From “Timbuktu” to “Harkis”, Amine Bouhafa imposes his musical signature

The Franco-Tunisian composer Amine Bouhafa, recognized since the film “Timbuktu”, is on all fronts. After the success of the animated film “The summit of the gods”, his music is featured in the feature film “Les Harkis” and in the credits of the series on hip-hop “The world of tomorrow”.

Amine Bouhafa is on the rise, between Europe and North Africa. The musician was born in Tunisia. He began very early to play the piano, before being directed to the conservatory of Tunis. Crowned with a diploma in Arabic music, he went on to study subjects and earned a baccalaureate in mathematics. At the same time, he started composing for the image, and signed his first music for short films from the age of fifteen.

Then it’s the move to Paris: the Amine Bouhafa of science embarks on studies that make him a brilliant engineer, and the Amine Bouhafa of the arts perfects himself at the Paris Conservatory of Music. One thing leading to another, he built his filmography, alternating cinema and television projects, in Tunisia or Egypt. And it was in 2014 that the general public discovered him, thanks to his collaboration with the Mauritanian director Abderrahmane Sissako on his film “Timbuktu”, a feature film presented at the Cannes Film Festival. It recounts the sudden eruption of fundamentalism in the city of Timbuktu in Mali.

>> To listen: “The Spiritual Dance”, excerpt from the music of the film “Timbuktu”

Pitfalls of Orientalism avoided

“Timbuktu” imposes the style of Amine Bouhafa: a classical writing embellished with oriental influences, which carefully avoids the pitfalls of orientalism. To a riot of effects, he prefers sober writing, which gives priority to elegant melodies.

The film “Timbuktu” won seven Césars, including that of best original music. Amine Bouhafa also received the France Musique-Sacem prize for film music and the Fespaco prize, the Pan-African film and television festival in Ouagadougou, Burkina. A consecration for the composer, then 29 years old.

With his foot in the stirrup, he went on to international collaborations, for example with the Malian director Souleymane Cissé or the French director Philippe Faucon. And its activity in Tunisia is no exception. Like his work with director Kaouther Ben Hania, for whom he composed the music for the film “La belle et la meute”, a noted feminist thriller.

>> To listen: “Beauty and the Dogs”, extract from the soundtrack of the film “La belle et la meute”

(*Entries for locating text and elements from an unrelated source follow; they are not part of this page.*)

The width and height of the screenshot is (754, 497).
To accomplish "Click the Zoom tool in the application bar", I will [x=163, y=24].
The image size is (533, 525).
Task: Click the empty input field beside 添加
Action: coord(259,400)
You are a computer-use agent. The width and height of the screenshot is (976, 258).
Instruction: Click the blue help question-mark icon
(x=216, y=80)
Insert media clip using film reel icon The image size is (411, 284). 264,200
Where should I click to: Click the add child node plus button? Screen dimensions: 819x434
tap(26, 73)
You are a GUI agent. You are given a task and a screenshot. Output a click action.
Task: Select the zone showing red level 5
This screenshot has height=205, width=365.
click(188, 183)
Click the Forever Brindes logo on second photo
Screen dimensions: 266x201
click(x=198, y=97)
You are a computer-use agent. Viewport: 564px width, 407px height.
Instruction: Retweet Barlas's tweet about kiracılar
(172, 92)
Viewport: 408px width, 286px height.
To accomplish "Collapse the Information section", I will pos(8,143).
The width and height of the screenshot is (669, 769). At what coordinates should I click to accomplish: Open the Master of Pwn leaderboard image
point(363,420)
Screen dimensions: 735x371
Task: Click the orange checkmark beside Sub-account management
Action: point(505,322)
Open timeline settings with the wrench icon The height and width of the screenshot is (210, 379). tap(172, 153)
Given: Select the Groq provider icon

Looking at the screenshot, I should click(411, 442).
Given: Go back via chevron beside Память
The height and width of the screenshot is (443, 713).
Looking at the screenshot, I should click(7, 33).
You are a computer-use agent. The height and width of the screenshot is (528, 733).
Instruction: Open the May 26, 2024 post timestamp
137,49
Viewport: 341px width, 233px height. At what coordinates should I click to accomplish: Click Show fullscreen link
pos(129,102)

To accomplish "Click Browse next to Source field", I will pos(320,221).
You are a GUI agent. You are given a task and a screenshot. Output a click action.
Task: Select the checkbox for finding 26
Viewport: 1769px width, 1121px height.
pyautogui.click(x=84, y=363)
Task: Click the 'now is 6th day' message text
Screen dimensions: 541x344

Compositions for ballets and a television series

But Amine Bouhafa is not confined to cinema or television. Thus his score for the ballet “Du Désir d’Horizon” imagined by the Burkinabè choreographer Salia Sanou or his symphonic suite, “Tolerance and Prohibitions”, for viola d’amore, duduk, percussion and orchestra, commissioned by the Orchestra Radio France Philharmonic, in tribute to the victims of the November 2015 attacks in Paris.

As for the cinema, Amine Bouhafa connects the projects, straddling France and the Maghreb. With “Looking for Oum Kulthum”, by Shirin Neshat and Shoja Azari, he pays homage to the music of the legendary Egyptian singer and diva Oum Kalthoum. While with “Gagarine”, he collaborates with the composer brothers Evgueni and Sacha Galperine and for “Les Harkis” continues his collaboration with the filmmaker Philippe Faucon.

Finally, recently, Amine Bouhafa took advantage of his versatility to illustrate “The world of tomorrow”, a production by Arte and Netflix which looks back on the birth of French hip-hop in the 1980s and the genesis of the NTM group. The composer even collaborated with DJ Dee Nasty, a historical figure and “godfather” of the rap scene in France, to write the credits for this series. In his score, Amine Bouhafa also incorporates elements from urban music.

>> To listen: the music of the credits of the series “The world of tomorrow”

>> Also read: “The world of tomorrow” delves into the sources of French hip-hop and NTM

Music from the Swiss co-production “Sous les figs”

Soon, Amine Bouhafa will be in charge of Erige Sehiri’s first feature film, “Sous les figs”, which was chosen by Tunisia to represent the country at the Oscars. This film, co-produced by the Geneva company Akka Films, should be visible in Switzerland in early 2023.

Amine Bouhafa is a composer who strives to go beyond musical borders and cinematographic borders. He embodies, with others, this new generation of artists who do not deny their roots in their country of origin while exploring the many possibilities offered by the new international production circuits.